J’étais réveillé à 4 h ce matin, et j’ai eu beaucoup de mal à me rendormir, comme chaque jour depuis le début de ce voyage. Au fur et à mesure que nous avançons, des choses vues, des personnes que l’on croise, ressurgissent de mon passé. Elles font écho en moi, et tout à la fois me ramènent loin en arrière et me projettent vers l’avenir. Ce journal, ces notes qui viendront plus tard commencer un livre, sont une manière d’exorcisme.
En juillet 2012, quand je visitais mon père à l’hôpital, alors qu’il était allongé sur ce lit qu’il ne devait plus quitter, nous avons parlé de mon prochain voyage à New York, prévu le mois suivant. « Tu vois, me dit-il, j’ai beaucoup voyagé : l’Afrique, l’Europe, le Proche-Orient, mais l’Amérique, jamais. L’Amérique, c’est toi qui le fais pour moi. »
Au lendemain de sa mort, en septembre, ce voyage s’est imposé comme une évidence. La prise de conscience du temps qui passe, des années écoulées, des souvenirs et des moments perdus, des gens qui comptent et que l’on n’a pas revus, il y avait tout cela, mais surtout, il y avait l’envie de faire ce voyage pour lui.
Mon père, désormais, je le porte en moi, et ces lieux que je traverse à nouveau, il les découvre enfin. Ce voyage, vraiment, je le fais avec lui.
Lorsque tout le monde fut réveillé, nous sommes sortis prendre un petit déjeuner mexicain chez Abuelita’s, à Bernalillo, à 20 kilomètres de Rio Rancho. J’étais déjà venu ici en 1994, et j’ai aussitôt reconnu le lieu, aussi étrange que cela paraisse. À l’intérieur, quelques tables et ça et là, de vieux distributeurs de sodas exposés. Le repas fut incroyablement savoureux, exactement comme dans mon souvenir.
Angela, Byron, son mari et leur fille Mason, devaient partir ensuite, et il fut difficile de se dire au revoir.

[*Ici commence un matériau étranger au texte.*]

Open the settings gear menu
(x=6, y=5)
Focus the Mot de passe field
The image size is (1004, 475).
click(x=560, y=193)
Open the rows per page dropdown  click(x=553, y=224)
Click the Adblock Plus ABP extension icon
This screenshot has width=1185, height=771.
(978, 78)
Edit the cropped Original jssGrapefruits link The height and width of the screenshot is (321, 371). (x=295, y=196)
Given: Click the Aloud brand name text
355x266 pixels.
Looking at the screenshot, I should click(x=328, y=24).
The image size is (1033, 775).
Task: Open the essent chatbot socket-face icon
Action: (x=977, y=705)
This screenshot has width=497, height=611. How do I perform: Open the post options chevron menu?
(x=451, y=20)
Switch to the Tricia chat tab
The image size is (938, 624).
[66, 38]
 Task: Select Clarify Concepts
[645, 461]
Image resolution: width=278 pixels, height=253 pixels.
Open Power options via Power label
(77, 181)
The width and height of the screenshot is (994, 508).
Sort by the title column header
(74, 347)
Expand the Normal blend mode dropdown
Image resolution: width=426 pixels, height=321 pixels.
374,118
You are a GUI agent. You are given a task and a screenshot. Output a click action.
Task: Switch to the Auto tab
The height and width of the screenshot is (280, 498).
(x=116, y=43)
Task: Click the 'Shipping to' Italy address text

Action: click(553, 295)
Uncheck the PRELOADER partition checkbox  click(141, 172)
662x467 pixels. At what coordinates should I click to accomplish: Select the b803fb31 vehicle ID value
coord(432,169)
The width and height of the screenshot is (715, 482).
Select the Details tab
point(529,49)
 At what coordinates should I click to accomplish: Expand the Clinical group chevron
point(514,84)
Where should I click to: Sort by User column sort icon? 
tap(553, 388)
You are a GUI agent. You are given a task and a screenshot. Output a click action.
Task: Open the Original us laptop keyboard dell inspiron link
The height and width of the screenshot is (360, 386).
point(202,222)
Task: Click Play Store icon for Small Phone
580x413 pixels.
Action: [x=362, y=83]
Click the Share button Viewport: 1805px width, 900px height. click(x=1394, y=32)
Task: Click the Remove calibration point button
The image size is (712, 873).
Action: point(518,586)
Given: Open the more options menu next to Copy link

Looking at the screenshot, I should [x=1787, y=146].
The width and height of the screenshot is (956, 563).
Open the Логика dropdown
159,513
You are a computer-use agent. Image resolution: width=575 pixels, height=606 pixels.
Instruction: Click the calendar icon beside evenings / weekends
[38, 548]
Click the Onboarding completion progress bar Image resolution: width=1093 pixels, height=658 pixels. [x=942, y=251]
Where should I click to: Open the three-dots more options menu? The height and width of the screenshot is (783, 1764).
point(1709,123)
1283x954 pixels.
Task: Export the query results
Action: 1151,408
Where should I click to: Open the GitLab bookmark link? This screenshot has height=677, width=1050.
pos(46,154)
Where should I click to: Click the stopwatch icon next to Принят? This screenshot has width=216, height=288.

Nous avons pris beaucoup de photos les uns des autres, tentative maladroite et émouvante de figer ce moment avant qu’il ne soit plus lui aussi qu’un souvenir. Trop d’années avaient passé depuis la dernière fois.
En quittant le restaurant, nous sommes allés directement à l’aéroport rendre notre voiture de location. Une page du voyage se tournait soudainement, le road trip était fini, il ne restait des 1656 kilomètres parcourus qu’un peu de poussière sur nos chaussures, des souvenirs, des notes dans un carnet et quelques photos pour plus tard.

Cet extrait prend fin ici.